Every judicial district has at least one district court judge, and most have from one to three
district court judges. The number of judges can be changed by Congress when the need exists. Each judge may preside alone, or, when there are two or more judges, all may hold sessions of court at the same time.
The decisions made in federal district courts are reviewable by the court of appeals in each circuit. All the territory of the United States, Puerto Rico, Guam, and the Virgin Islands is divided into 12 judicial circuits.
These 12 circuits are further subdivided into judicial districts. Every state has at least one judicial district. All the territory of Idaho except Yellowstone National Park makes up one judicial district, for example. All of Yellowstone National Park is within the judicial district of Wyoming, including the parts of the park that are in Idaho. The number of districts in each circuit depends on the size of the area and the number of people living within it. Large states require more than a single district. California, New York, and Texas, for example, include four judicial districts. Judicial districts for large areas are further separated into divisions.
Federal law establishes the number of circuit judges and the place where court is held in each circuit. Congress can change both the number and location at any time because the courts of appeals, like the district courts, are created by Congress. The Federal Courts Improvement Act of 1982 (Pub. L. 97–164, Apr. 2, 1982, 96 Stat.25) created the U.S. Court of Appeals for the Federal Circuit, which hears appeals not based on regional boundaries like the other courts of appeal, but involving special topics, such as public contracts and PATENTS, where the uniform application of legal principles nationwide is highly desirable.

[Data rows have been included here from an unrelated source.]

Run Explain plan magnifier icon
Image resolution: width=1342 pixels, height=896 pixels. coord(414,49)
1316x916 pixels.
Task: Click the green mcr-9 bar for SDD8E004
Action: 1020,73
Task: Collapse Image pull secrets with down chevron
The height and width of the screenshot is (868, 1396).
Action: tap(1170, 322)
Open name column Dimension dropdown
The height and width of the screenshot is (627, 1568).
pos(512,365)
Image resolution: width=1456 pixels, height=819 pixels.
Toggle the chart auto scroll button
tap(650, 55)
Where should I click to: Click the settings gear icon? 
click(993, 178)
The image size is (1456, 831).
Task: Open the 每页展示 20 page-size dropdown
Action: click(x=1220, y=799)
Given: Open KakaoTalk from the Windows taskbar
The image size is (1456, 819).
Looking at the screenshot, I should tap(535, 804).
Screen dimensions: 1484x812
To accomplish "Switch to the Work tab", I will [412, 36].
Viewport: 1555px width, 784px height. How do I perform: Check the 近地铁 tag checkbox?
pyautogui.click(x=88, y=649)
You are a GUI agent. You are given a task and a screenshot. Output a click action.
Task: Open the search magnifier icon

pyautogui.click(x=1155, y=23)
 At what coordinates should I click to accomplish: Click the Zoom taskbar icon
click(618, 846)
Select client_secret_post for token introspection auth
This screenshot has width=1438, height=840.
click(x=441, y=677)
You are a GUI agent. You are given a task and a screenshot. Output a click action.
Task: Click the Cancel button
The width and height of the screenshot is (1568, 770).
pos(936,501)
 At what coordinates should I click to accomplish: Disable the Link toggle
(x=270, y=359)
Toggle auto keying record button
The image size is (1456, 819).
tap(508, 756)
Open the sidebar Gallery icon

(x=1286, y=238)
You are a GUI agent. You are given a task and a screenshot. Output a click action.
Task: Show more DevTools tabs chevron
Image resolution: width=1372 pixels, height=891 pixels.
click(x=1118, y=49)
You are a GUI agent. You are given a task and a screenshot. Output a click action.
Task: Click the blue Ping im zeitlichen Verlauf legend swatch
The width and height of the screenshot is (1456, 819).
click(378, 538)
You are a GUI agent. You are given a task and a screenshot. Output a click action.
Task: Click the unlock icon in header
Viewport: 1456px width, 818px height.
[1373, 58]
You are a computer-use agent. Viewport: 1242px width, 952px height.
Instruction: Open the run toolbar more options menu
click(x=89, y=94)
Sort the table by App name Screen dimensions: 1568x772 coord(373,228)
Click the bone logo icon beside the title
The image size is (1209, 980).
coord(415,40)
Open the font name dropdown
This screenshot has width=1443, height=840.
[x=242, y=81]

The 12 regional courts of appeals hear appeals from the district courts and many decisions of federal administrative agencies. Cases are usually heard by three judges, but each circuit arranges to hear some cases en banc, with all the circuit judges of that circuit sitting together, hearing or rehearing the case and ruling by majority vote. A majority of the judges in regular active service in the circuit can order a case heard en banc at any time. This order occurs usually if the decision in the case is likely to have a significant effect on issues in pending cases, such as when the case involves an important question of constitutionality, jurisdiction, or the right to appeal.
The Court of Appeals for the Federal Circuit has appellate jurisdiction derived from the merger of the former Court of Claims and the Court of Customs and Patent Appeals in cases involving actions against the government, public contracts, and patents. It also hears appeals from the Court of International Trade, the PATENT AND TRADEMARK OFFICE, the Merit System Protection Board, and other agencies. This court is intended to provide for the uniform application and enforcement of law in cases that Congress deems should be treated uniformly, but which under the former appellate system were often decided differently from circuit to circuit. As a result of its topical appellate jurisdiction, the Court of Appeals for the Federal Circuit significantly reduces the number of appeals from such decisions to the Supreme Court.
The Supreme Court is empowered to hear cases on appeal that originate anywhere in the United States or its territories.